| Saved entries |

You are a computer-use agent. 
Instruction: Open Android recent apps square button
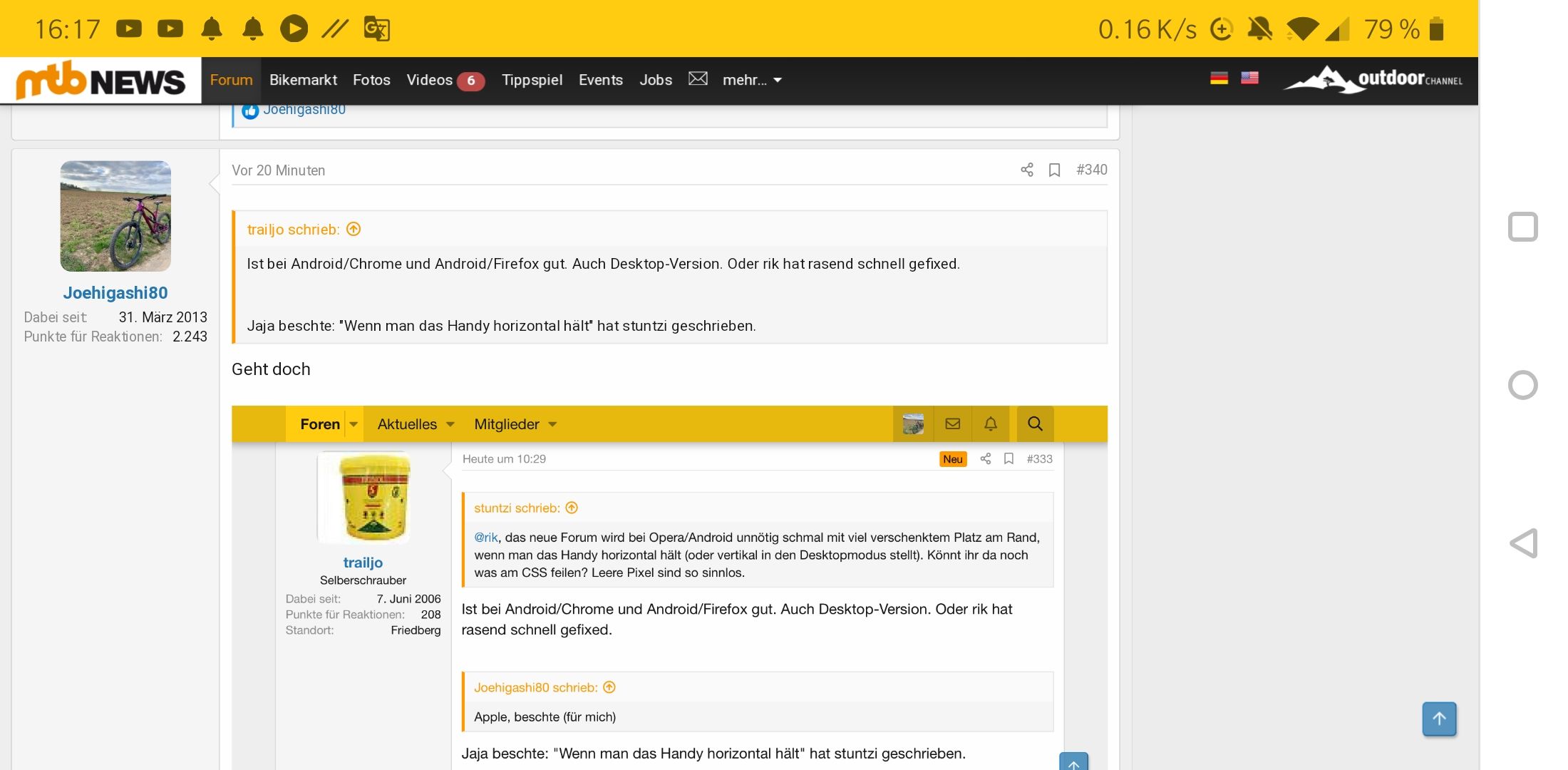[1523, 227]
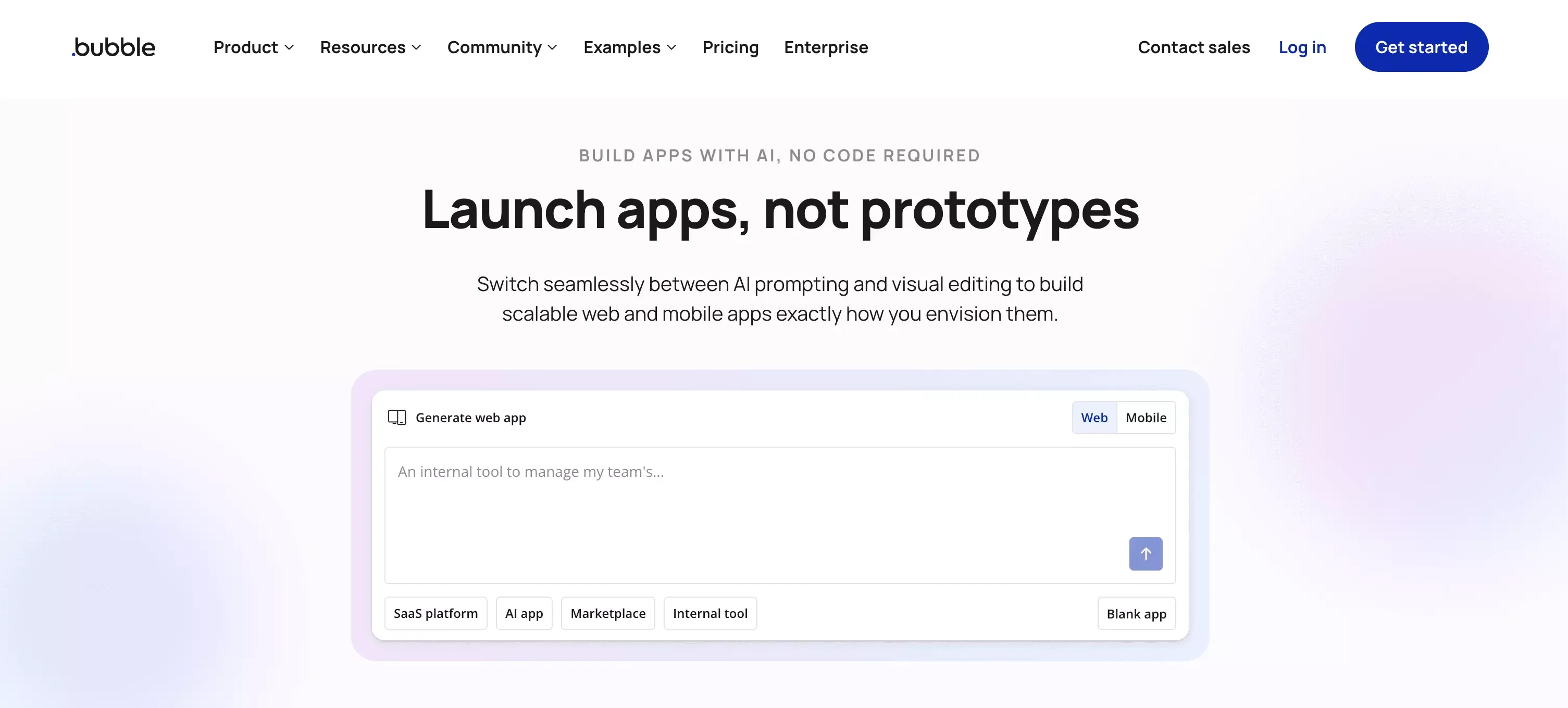Select the Web option
Viewport: 1568px width, 708px height.
1094,418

| TASK GOAL |
Could you set down, exactly as written, every line from the one with "Instruction: Open Android" to the end of the data, both ends included? Leave out the pictures.

| REPLY TO THE TASK |
Instruction: Open Android recent apps square button
[1523, 227]
Select the Web option
Viewport: 1568px width, 708px height.
1094,418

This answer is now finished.